Updated

As thousands of Yazidis fled up the rocky slopes of Mount Sinjar to escape the Islamic State group during its rampage across northern Iraq last summer, 18 men armed with assault rifles remained behind to face the extremists and defend a holy site.

Behind their meager number stood the Sharaf al-Deen temple shrine, one of the holiest for the Yazidis, a religious minority whom the Islamic State group considers heretics ripe for slaughter. But despite the heavy machine gun fire and mortars lobbed at them, the men held the line and soon were joined by others, locals recounted recently.

"We really believe in it, and it's holy for us. That's why we are here to protect it from Daesh terrorists," said Yazidi commander Qassam Shoshoe, using an Arabic acronym for the Islamic State group.

The temple, built in 1274, sits near the city of Sinjar, some 400 kilometers (250 miles) northwest of Baghdad. It is the second-holiest place for the Yazidis after the shrine at Lalish.

Three guards typically stand on top of the shrine, holding Kalashnikov assault rifles and scanning the horizon for signs of a new assault. The shrine came under attack at least 16 times during the Islamic State onslaught, local fighters say, but the Yazidis held the line with help from Kurdish peshmerga forces who supplied weapons.

"Every Yazidi fights voluntarily, nobody is forced to," Shoshoe said. "First there were only 18 of us... Once we fought a couple of times, our number increased to a total of 500. Now we are with 2,000" in the area.

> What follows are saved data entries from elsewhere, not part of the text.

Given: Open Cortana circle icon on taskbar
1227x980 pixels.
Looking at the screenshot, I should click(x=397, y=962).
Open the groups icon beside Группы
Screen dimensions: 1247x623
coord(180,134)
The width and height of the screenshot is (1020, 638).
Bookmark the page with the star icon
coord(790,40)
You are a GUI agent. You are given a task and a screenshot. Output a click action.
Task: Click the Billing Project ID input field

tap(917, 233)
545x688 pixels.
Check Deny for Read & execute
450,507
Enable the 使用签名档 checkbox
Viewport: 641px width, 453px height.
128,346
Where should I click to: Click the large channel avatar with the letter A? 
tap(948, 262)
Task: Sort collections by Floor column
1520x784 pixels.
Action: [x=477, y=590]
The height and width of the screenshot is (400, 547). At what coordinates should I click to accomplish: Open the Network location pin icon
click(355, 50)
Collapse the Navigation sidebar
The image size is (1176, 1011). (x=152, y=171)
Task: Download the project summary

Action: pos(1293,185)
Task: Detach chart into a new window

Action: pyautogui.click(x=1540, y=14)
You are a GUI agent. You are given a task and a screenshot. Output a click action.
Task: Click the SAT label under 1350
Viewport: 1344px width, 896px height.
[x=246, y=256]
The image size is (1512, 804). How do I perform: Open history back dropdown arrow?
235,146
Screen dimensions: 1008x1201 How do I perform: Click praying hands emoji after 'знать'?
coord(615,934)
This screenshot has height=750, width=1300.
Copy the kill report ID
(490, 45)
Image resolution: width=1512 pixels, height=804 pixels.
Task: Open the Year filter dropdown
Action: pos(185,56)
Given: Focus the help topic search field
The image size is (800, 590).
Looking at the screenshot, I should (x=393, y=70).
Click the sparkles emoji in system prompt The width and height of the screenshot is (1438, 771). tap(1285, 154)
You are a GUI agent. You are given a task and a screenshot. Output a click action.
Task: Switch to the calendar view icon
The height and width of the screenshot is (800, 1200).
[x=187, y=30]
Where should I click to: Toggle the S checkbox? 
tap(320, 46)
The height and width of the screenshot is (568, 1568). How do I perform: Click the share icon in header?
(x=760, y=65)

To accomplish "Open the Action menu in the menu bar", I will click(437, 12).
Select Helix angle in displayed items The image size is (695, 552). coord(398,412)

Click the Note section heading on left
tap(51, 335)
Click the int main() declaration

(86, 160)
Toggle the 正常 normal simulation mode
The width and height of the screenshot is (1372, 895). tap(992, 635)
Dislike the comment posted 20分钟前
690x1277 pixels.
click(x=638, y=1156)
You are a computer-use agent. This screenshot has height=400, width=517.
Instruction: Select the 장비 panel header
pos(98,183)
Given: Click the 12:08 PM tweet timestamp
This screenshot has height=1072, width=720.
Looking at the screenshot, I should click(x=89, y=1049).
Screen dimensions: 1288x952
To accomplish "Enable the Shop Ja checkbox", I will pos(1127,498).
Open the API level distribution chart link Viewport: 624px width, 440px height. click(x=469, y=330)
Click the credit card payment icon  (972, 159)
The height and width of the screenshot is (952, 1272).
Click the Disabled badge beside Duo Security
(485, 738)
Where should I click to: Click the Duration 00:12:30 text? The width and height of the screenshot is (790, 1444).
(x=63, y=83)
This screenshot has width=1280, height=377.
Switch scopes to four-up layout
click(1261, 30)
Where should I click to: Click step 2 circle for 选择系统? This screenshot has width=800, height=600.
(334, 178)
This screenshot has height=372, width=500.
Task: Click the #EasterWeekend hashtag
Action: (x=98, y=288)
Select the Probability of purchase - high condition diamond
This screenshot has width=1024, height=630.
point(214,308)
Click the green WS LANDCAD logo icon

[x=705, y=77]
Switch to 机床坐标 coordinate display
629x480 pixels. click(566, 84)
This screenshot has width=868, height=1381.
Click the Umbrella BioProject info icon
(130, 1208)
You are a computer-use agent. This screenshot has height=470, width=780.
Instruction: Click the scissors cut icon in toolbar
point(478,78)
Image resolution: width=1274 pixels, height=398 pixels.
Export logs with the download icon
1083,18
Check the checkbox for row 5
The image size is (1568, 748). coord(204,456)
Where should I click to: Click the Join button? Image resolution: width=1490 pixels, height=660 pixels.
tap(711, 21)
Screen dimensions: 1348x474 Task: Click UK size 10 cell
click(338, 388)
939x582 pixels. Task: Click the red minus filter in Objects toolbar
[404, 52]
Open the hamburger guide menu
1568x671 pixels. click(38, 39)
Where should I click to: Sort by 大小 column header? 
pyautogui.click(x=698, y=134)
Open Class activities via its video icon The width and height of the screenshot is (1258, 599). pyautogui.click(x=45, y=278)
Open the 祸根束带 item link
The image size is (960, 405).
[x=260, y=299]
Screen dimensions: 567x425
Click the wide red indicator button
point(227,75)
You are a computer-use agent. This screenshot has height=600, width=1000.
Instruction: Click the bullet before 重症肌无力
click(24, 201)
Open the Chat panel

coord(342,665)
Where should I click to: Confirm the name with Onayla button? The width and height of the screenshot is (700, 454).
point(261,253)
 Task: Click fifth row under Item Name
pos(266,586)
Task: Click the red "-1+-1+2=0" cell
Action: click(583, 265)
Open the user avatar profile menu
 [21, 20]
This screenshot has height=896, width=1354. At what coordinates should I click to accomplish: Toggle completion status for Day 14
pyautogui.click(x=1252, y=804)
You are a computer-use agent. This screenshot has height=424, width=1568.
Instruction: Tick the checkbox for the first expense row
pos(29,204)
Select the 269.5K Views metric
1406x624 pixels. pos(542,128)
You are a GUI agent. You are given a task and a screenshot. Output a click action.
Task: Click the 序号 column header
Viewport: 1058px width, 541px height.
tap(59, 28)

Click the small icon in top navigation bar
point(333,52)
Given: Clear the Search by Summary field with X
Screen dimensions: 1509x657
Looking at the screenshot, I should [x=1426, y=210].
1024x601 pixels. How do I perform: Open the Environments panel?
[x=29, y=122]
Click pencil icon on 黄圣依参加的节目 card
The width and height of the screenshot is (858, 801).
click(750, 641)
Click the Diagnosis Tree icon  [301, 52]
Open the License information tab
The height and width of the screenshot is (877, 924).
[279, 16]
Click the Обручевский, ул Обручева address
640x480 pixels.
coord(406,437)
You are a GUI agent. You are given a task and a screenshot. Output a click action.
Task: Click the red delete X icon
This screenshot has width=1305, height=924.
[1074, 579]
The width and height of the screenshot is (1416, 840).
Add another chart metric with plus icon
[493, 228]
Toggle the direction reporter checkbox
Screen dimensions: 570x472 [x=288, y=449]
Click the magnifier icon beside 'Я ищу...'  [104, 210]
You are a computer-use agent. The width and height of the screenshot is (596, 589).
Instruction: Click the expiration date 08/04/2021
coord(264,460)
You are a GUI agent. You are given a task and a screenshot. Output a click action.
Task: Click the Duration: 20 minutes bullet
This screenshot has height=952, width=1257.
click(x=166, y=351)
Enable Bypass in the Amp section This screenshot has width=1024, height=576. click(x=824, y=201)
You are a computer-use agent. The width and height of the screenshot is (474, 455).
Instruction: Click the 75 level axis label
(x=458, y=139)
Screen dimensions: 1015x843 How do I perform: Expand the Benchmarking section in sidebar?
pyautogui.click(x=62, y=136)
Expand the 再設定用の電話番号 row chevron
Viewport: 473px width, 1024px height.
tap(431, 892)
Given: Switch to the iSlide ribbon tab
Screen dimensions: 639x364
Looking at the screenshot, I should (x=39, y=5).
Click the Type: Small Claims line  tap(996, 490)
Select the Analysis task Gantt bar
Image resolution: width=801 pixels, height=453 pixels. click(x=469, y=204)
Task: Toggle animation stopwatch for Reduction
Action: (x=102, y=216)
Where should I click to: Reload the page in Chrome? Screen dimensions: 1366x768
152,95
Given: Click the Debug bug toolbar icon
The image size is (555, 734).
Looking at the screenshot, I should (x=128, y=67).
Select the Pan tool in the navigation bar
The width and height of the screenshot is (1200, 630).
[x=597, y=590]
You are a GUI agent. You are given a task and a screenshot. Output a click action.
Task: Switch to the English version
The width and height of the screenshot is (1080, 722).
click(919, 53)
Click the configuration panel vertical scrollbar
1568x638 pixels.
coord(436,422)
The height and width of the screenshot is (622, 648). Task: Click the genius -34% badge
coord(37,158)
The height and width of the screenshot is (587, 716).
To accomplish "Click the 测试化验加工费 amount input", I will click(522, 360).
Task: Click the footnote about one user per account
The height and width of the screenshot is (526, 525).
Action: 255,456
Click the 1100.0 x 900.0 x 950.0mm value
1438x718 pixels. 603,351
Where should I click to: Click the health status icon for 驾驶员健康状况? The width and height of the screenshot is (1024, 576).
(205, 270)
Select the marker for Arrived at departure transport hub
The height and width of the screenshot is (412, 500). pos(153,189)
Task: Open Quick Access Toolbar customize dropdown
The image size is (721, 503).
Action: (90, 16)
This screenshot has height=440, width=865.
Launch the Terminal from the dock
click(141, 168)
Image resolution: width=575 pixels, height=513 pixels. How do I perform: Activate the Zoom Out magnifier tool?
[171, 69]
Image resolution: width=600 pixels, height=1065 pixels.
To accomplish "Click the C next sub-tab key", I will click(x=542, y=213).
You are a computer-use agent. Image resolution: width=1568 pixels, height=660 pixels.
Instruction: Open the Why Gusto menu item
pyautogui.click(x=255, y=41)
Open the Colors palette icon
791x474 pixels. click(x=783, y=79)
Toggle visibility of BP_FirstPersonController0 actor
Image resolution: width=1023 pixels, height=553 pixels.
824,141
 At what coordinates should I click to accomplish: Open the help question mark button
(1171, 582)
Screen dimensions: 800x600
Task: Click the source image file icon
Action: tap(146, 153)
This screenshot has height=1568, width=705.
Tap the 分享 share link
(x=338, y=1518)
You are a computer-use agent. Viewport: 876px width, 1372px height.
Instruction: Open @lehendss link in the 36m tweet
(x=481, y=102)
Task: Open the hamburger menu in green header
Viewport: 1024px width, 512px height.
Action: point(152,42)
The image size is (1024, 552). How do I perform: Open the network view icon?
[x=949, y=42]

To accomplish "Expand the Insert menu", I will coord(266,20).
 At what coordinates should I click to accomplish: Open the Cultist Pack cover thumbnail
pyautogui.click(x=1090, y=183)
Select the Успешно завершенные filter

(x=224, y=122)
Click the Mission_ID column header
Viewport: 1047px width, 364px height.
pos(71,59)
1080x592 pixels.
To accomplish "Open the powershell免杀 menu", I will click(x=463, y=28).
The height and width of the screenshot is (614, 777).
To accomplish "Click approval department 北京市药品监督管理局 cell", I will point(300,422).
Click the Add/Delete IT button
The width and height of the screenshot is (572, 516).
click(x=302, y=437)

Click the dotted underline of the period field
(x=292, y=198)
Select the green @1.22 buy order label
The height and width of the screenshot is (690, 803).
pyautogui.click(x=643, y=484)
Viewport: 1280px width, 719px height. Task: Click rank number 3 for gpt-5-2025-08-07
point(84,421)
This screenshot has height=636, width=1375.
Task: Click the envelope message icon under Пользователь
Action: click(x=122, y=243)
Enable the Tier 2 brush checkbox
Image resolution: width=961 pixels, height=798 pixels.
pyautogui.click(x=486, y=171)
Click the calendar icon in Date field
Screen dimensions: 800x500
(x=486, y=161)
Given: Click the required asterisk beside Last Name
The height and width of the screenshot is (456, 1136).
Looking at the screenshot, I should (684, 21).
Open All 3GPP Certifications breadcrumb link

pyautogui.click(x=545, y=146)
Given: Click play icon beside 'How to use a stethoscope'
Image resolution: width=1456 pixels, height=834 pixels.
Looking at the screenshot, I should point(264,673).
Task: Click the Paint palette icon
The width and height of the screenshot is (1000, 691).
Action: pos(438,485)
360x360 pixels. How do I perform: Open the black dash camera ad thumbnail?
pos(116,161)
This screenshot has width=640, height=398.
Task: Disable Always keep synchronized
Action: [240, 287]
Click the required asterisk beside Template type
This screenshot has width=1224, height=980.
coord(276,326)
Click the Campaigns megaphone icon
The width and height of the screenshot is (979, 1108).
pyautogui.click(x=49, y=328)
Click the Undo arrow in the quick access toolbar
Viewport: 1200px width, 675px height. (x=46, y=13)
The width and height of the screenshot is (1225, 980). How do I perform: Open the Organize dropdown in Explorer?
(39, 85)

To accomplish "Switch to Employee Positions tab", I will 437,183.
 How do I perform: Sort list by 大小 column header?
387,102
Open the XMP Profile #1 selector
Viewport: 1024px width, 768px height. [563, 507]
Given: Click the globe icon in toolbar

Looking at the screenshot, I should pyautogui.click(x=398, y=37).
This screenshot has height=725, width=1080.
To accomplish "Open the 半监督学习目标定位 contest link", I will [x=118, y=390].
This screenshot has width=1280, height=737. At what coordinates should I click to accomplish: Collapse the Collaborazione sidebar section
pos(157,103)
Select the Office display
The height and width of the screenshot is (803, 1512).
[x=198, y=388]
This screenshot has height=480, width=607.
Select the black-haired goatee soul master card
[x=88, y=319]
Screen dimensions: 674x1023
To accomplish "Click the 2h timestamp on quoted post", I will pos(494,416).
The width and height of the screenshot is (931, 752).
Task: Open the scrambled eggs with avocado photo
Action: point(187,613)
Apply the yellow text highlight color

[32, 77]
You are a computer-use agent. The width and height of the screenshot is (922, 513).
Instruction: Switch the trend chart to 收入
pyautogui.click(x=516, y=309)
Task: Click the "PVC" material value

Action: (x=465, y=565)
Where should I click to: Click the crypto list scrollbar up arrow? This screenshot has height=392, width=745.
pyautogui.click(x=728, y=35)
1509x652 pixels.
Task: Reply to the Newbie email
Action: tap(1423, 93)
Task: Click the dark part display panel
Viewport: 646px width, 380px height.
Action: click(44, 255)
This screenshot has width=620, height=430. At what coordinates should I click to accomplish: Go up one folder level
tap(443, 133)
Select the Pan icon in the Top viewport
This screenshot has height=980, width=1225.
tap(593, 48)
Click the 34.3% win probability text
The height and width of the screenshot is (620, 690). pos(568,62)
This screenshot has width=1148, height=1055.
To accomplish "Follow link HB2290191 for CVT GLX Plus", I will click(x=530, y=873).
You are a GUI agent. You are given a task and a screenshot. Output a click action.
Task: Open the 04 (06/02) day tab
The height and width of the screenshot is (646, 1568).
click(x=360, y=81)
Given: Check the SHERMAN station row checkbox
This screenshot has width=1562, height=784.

For now, the Islamic State group attacks have stopped. On a recent day, Sheikh Ismael Bahri, a Yazidi priest, entered the temple with bare feet, kissing its walls, the ground, its altar and doorway. He repeated the ritual several times before picking up three round stones on the altar. After making a silent wish, he made piles of them three times. So long as they don't fall over, believers say the wish will come true, war or no war.